この局面で雑穀米が向くのは、量を減らしても栄養密度を保ちやすいからです。主食を雑穀米にして、たんぱく質のおかずを確保する。この組み合わせが、無理のない調整になります。体調に不安がある場合や持病がある場合は、主治医・管理栄養士に相談してから始めてください。
よくある質問(FAQ)
Q. 雑穀米に替えるだけで痩せますか?
A. 替えるだけでは痩せません。カロリーは白米とほぼ同じです。満腹感が続いて食べ過ぎを防ぎやすくなる、という間接的な働きが期待できます。
Q. 雑穀米は白米より低カロリーですか?
A. ほぼ同じです。炊飯後100gで約156kcalと、白米ごはんと変わりません。「低カロリーだから痩せる」という説明は正確ではありません。
Q. 雑穀米で太ることはありますか?
A. あります。量が増えればカロリーも増えます。健康的なイメージから盛る量が増えたり、間食が減らなかったりすると、体重は減りません。
Q. ダイエットにはどの雑穀がおすすめですか?
A. 食物繊維が突出して多い大麦(押麦・もち麦)が第一候補です。白米に混ぜても食べやすく、腹持ちの面でも扱いやすい種類です。

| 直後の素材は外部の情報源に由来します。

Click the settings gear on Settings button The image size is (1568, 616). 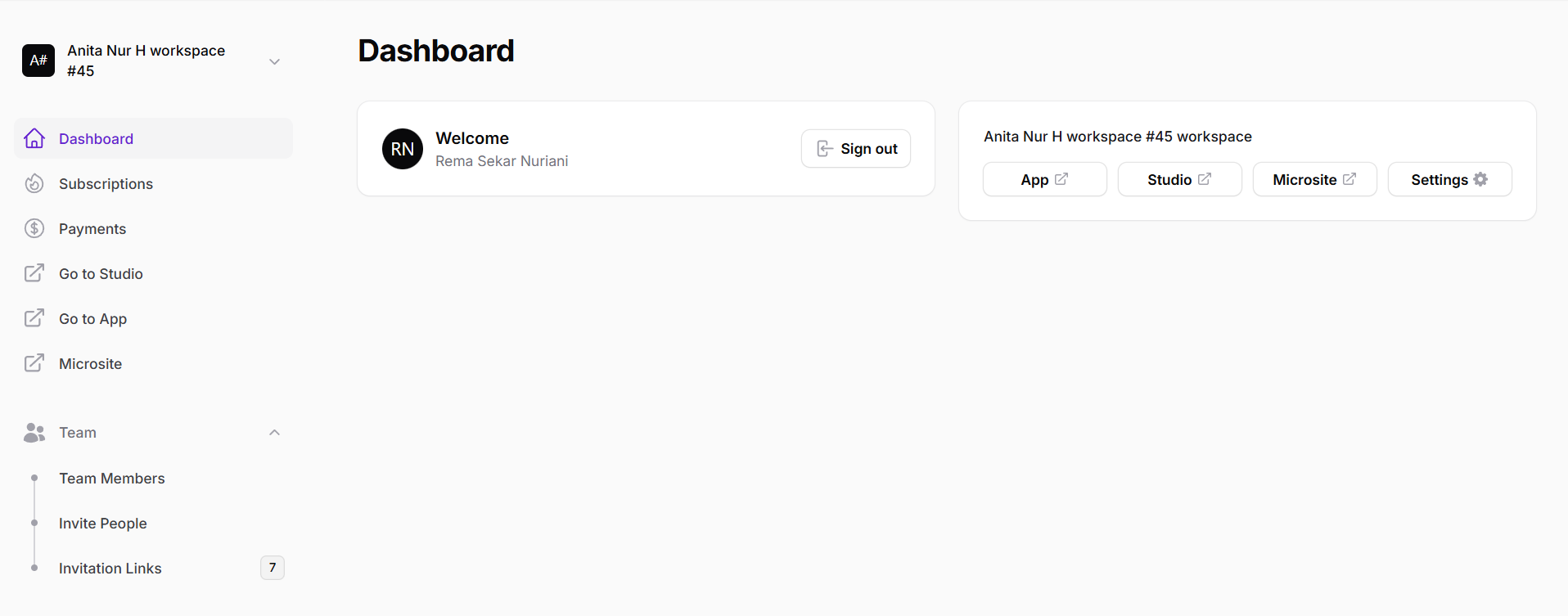click(x=1480, y=178)
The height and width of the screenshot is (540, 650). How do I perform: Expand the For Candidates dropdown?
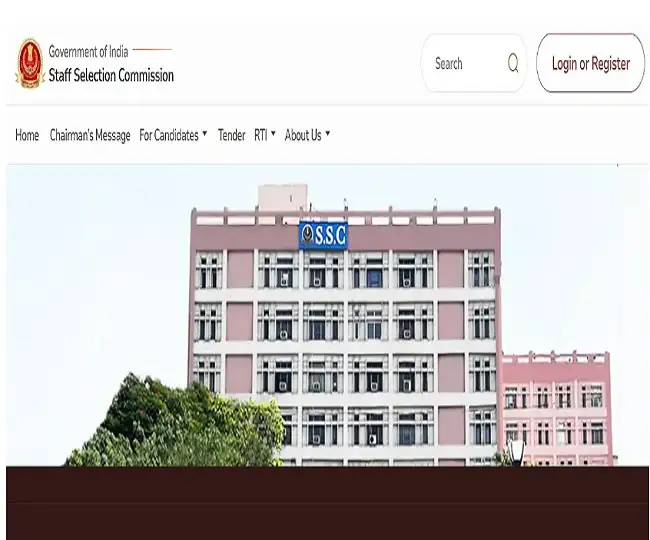(x=173, y=135)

Q. 雑穀米と玄米はどちらがダイエットに向きますか?
A. 栄養の密度は玄米、食べやすさと調整の自由度は雑穀米が優れます。続けやすさを重視するなら雑穀米が扱いやすいです。
Q. 1日何食まで雑穀米にしていいですか?
A. 適量であれば毎食でも問題ありません。ただし食物繊維が急に増えるとお腹の調子が変わることがあるため、週2〜3回から始めて様子を見てください。
まとめ
雑穀米は低カロリー食品ではなく、カロリーは白米とほぼ同じ(炊飯後100gで約156kcal)です。それでもダイエット中の主食に選ばれるのは、噛みごたえと食物繊維で満腹感が続き、食後血糖が上がりにくく、同じカロリーで栄養密度を上げられるからです。
裏を返せば、量が増えれば太ります。「これを食べれば痩せる」ではなく「同じ満足感を少ない量で得るための道具」と捉えると、期待値がぶれずに続けられます。まずは白米1合に大さじ1、大麦(押麦・もち麦)から試してみてください。